Instructions to follow. Restate all of the data precisely, omitting nothing.

★ ★ ★

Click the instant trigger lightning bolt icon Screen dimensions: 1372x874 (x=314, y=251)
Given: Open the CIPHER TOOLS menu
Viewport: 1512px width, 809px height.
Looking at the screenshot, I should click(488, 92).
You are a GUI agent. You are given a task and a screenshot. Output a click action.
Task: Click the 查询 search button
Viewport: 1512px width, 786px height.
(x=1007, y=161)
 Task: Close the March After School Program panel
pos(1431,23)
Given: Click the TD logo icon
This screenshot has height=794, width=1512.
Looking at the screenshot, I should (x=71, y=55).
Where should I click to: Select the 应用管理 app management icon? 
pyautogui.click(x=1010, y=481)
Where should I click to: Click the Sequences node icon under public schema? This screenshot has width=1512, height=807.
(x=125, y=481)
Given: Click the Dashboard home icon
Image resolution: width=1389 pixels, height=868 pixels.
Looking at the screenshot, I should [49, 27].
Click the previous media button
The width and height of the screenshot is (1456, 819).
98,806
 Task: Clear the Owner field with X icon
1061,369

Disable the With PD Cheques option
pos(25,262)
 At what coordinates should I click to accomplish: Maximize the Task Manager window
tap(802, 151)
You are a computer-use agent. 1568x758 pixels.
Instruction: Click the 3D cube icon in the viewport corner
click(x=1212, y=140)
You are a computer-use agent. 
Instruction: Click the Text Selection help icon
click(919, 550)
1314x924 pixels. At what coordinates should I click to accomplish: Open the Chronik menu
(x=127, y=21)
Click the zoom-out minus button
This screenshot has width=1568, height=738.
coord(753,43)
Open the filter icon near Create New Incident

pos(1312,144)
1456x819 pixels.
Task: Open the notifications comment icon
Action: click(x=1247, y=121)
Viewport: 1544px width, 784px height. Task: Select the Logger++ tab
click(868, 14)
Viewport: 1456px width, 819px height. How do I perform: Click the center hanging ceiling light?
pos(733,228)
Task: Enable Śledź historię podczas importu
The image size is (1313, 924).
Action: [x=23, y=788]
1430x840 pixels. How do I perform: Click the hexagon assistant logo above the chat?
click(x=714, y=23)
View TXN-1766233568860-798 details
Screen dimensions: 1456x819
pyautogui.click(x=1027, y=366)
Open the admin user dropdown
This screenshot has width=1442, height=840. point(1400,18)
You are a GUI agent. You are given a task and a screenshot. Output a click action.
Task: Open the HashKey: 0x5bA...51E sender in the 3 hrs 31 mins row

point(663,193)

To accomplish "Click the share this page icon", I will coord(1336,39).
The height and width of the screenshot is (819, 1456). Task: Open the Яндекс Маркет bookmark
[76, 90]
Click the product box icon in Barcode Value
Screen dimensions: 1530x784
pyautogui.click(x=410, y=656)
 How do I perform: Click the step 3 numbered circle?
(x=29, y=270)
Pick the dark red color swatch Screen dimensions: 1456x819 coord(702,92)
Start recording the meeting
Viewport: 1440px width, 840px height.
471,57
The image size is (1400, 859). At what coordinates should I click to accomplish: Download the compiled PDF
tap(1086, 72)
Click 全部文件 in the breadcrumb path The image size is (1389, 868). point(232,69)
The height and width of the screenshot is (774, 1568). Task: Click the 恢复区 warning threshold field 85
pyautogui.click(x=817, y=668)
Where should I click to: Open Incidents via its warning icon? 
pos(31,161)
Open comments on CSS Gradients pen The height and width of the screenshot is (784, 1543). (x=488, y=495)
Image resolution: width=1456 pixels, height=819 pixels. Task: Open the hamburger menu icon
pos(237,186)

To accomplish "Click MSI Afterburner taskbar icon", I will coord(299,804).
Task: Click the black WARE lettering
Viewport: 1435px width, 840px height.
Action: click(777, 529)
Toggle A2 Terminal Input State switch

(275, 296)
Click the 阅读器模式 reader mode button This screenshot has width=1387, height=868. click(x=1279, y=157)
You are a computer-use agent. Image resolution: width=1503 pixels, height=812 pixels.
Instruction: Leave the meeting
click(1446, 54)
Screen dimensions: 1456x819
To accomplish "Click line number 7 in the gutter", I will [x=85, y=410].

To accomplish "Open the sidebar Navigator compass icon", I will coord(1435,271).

★ ★ ★

Response below.
Click the instant trigger lightning bolt icon Screen dimensions: 1372x874 (x=314, y=251)
Given: Open the CIPHER TOOLS menu
Viewport: 1512px width, 809px height.
Looking at the screenshot, I should click(488, 92).
You are a GUI agent. You are given a task and a screenshot. Output a click action.
Task: Click the 查询 search button
Viewport: 1512px width, 786px height.
(x=1007, y=161)
 Task: Close the March After School Program panel
pos(1431,23)
Given: Click the TD logo icon
This screenshot has height=794, width=1512.
Looking at the screenshot, I should (x=71, y=55).
Where should I click to: Select the 应用管理 app management icon? 
pyautogui.click(x=1010, y=481)
Where should I click to: Click the Sequences node icon under public schema? This screenshot has width=1512, height=807.
(x=125, y=481)
Given: Click the Dashboard home icon
Image resolution: width=1389 pixels, height=868 pixels.
Looking at the screenshot, I should [49, 27].
Click the previous media button
The width and height of the screenshot is (1456, 819).
98,806
 Task: Clear the Owner field with X icon
1061,369

Disable the With PD Cheques option
pos(25,262)
 At what coordinates should I click to accomplish: Maximize the Task Manager window
tap(802, 151)
You are a computer-use agent. 1568x758 pixels.
Instruction: Click the 3D cube icon in the viewport corner
click(x=1212, y=140)
You are a computer-use agent. 
Instruction: Click the Text Selection help icon
click(919, 550)
1314x924 pixels. At what coordinates should I click to accomplish: Open the Chronik menu
(x=127, y=21)
Click the zoom-out minus button
This screenshot has width=1568, height=738.
coord(753,43)
Open the filter icon near Create New Incident

pos(1312,144)
1456x819 pixels.
Task: Open the notifications comment icon
Action: click(x=1247, y=121)
Viewport: 1544px width, 784px height. Task: Select the Logger++ tab
click(868, 14)
Viewport: 1456px width, 819px height. How do I perform: Click the center hanging ceiling light?
pos(733,228)
Task: Enable Śledź historię podczas importu
The image size is (1313, 924).
Action: [x=23, y=788]
1430x840 pixels. How do I perform: Click the hexagon assistant logo above the chat?
click(x=714, y=23)
View TXN-1766233568860-798 details
Screen dimensions: 1456x819
pyautogui.click(x=1027, y=366)
Open the admin user dropdown
This screenshot has width=1442, height=840. point(1400,18)
You are a GUI agent. You are given a task and a screenshot. Output a click action.
Task: Open the HashKey: 0x5bA...51E sender in the 3 hrs 31 mins row

point(663,193)

To accomplish "Click the share this page icon", I will coord(1336,39).
The height and width of the screenshot is (819, 1456). Task: Open the Яндекс Маркет bookmark
[76, 90]
Click the product box icon in Barcode Value
Screen dimensions: 1530x784
pyautogui.click(x=410, y=656)
 How do I perform: Click the step 3 numbered circle?
(x=29, y=270)
Pick the dark red color swatch Screen dimensions: 1456x819 coord(702,92)
Start recording the meeting
Viewport: 1440px width, 840px height.
471,57
The image size is (1400, 859). At what coordinates should I click to accomplish: Download the compiled PDF
tap(1086, 72)
Click 全部文件 in the breadcrumb path The image size is (1389, 868). point(232,69)
The height and width of the screenshot is (774, 1568). Task: Click the 恢复区 warning threshold field 85
pyautogui.click(x=817, y=668)
Where should I click to: Open Incidents via its warning icon? 
pos(31,161)
Open comments on CSS Gradients pen The height and width of the screenshot is (784, 1543). (x=488, y=495)
Image resolution: width=1456 pixels, height=819 pixels. Task: Open the hamburger menu icon
pos(237,186)

To accomplish "Click MSI Afterburner taskbar icon", I will coord(299,804).
Task: Click the black WARE lettering
Viewport: 1435px width, 840px height.
Action: click(777, 529)
Toggle A2 Terminal Input State switch

(275, 296)
Click the 阅读器模式 reader mode button This screenshot has width=1387, height=868. click(x=1279, y=157)
You are a computer-use agent. Image resolution: width=1503 pixels, height=812 pixels.
Instruction: Leave the meeting
click(1446, 54)
Screen dimensions: 1456x819
To accomplish "Click line number 7 in the gutter", I will [x=85, y=410].

To accomplish "Open the sidebar Navigator compass icon", I will coord(1435,271).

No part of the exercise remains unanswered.